>>

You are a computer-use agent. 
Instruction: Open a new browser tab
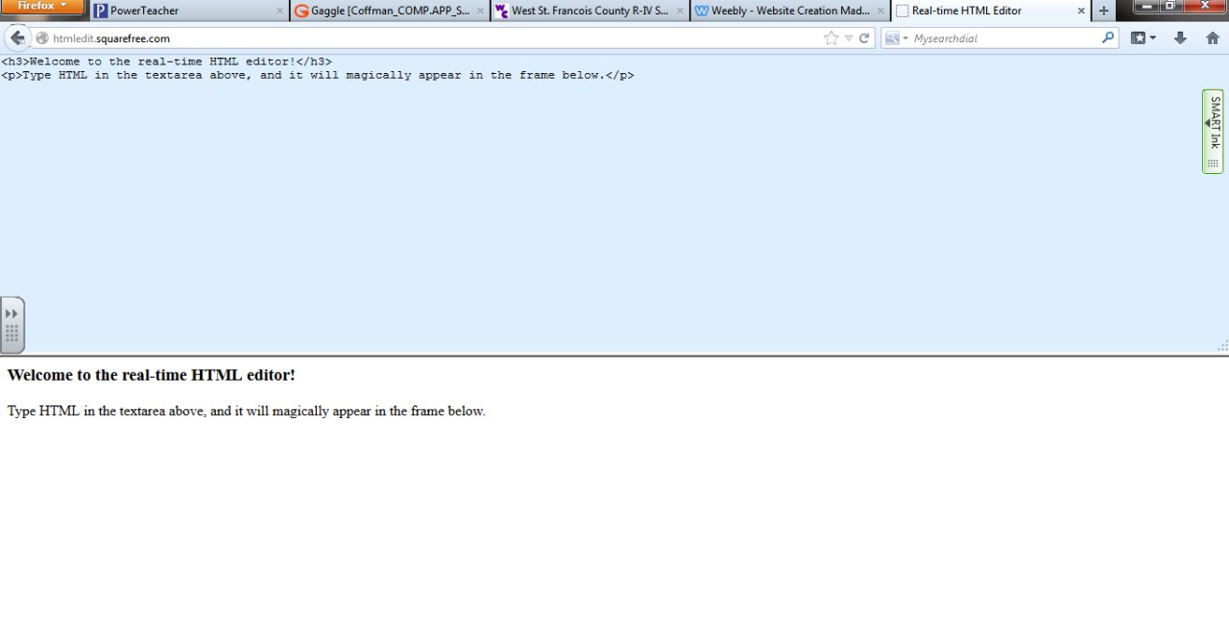[x=1103, y=11]
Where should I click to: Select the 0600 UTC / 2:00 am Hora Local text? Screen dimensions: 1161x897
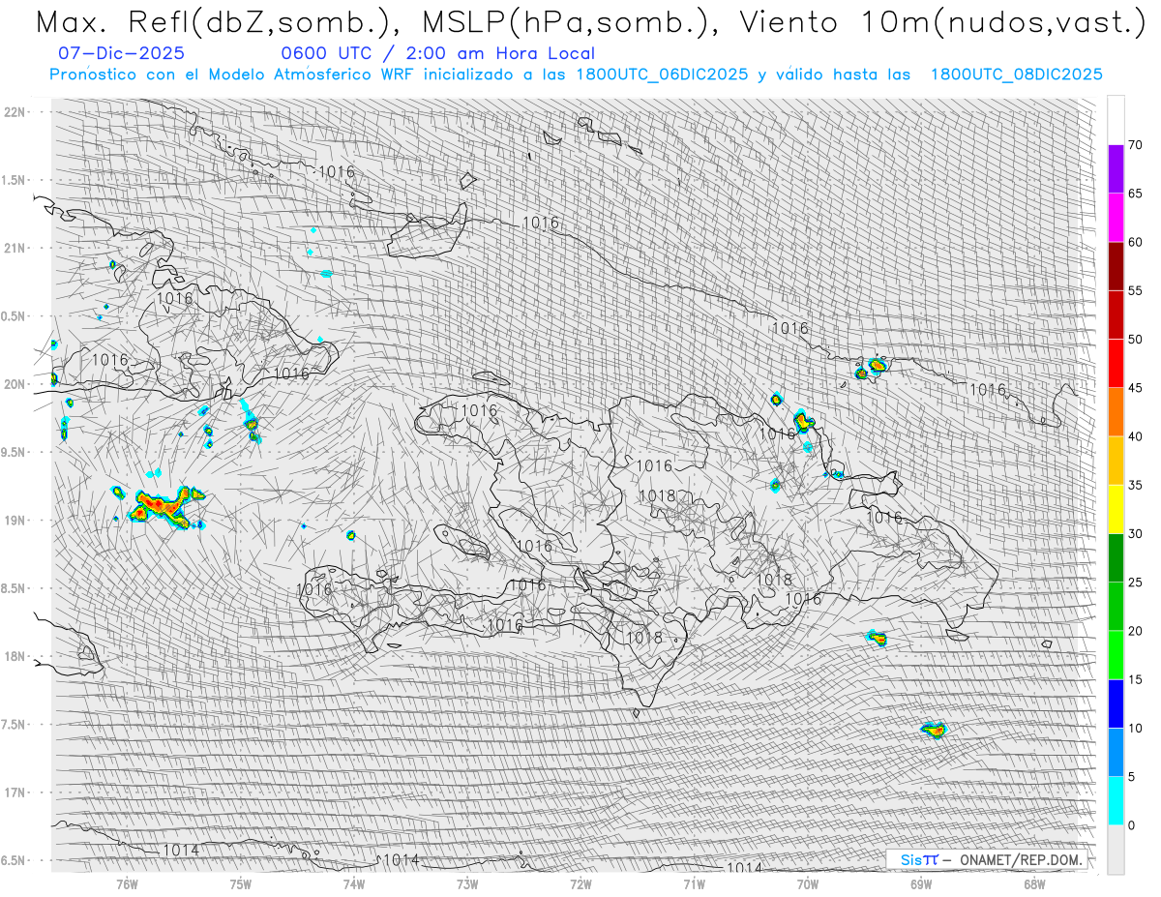[x=437, y=53]
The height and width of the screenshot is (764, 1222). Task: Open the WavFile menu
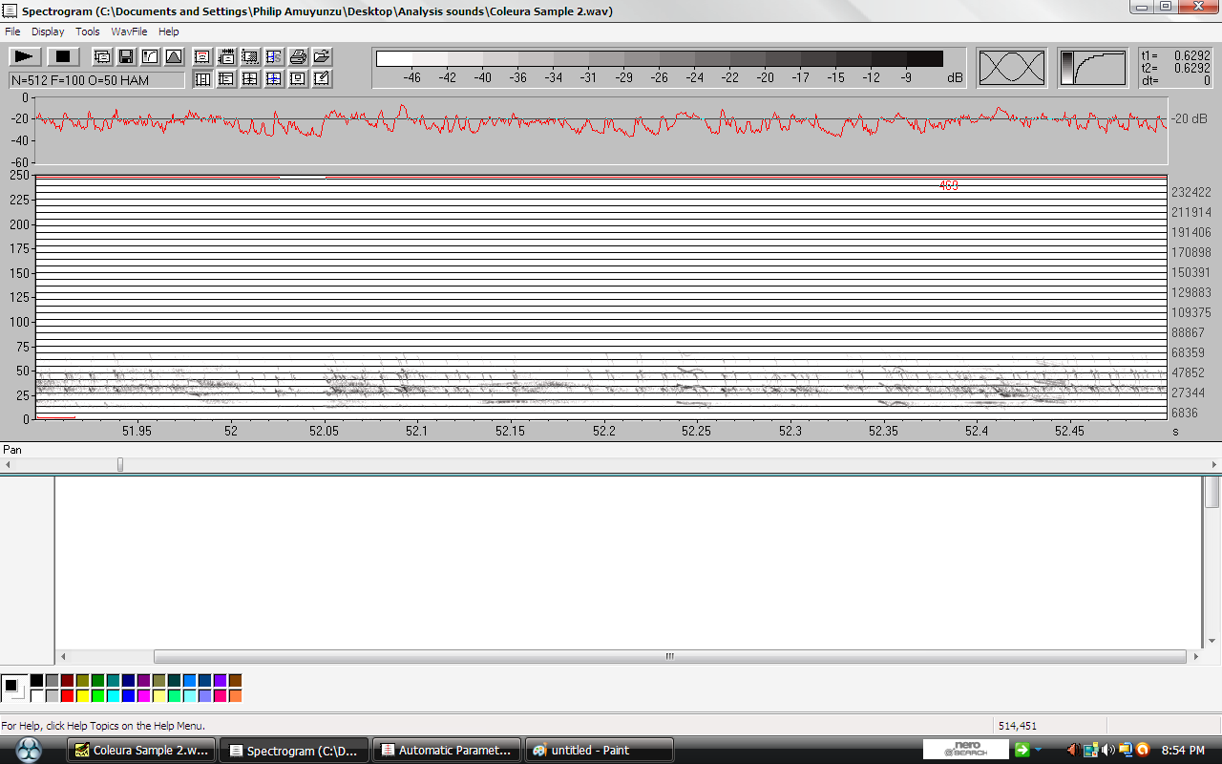(x=129, y=32)
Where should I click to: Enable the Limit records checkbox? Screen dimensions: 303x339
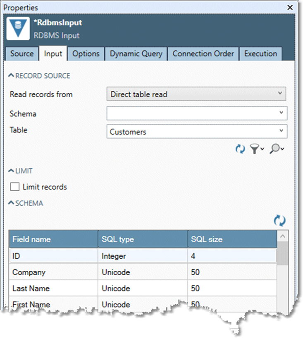15,187
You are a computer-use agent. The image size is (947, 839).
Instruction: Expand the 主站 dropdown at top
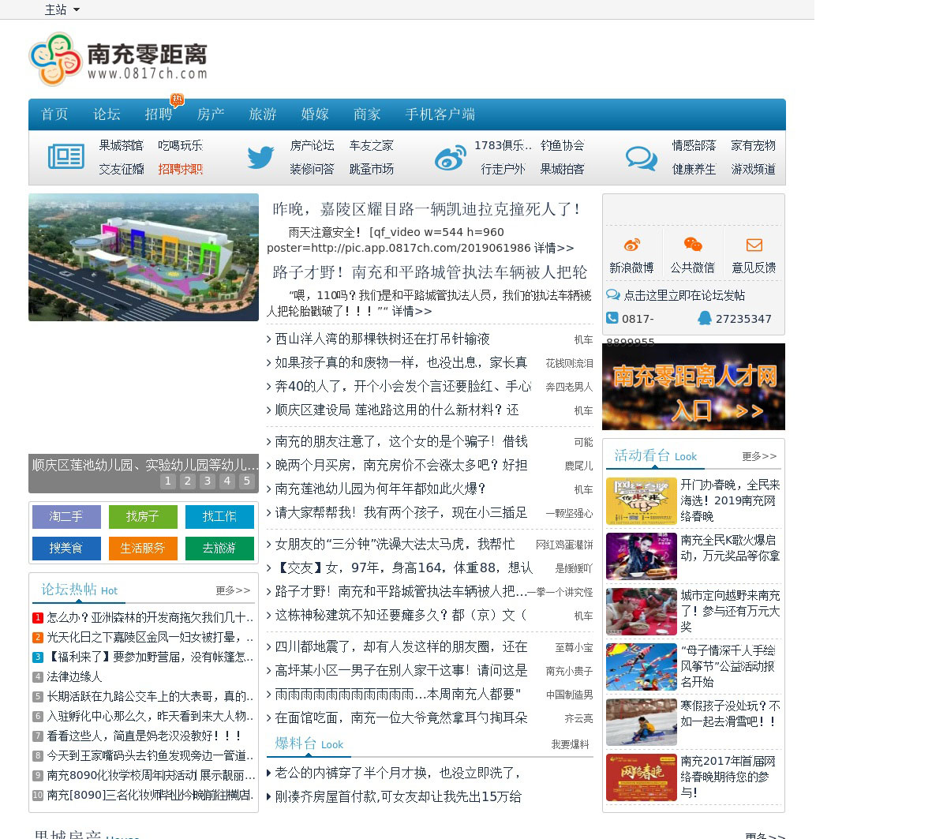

<<

If the word "computer" is on a line above, return that line.

* _EXERCISE RESPONSE_:
You are a computer-use agent. 
You are a computer-use agent. The image size is (947, 839).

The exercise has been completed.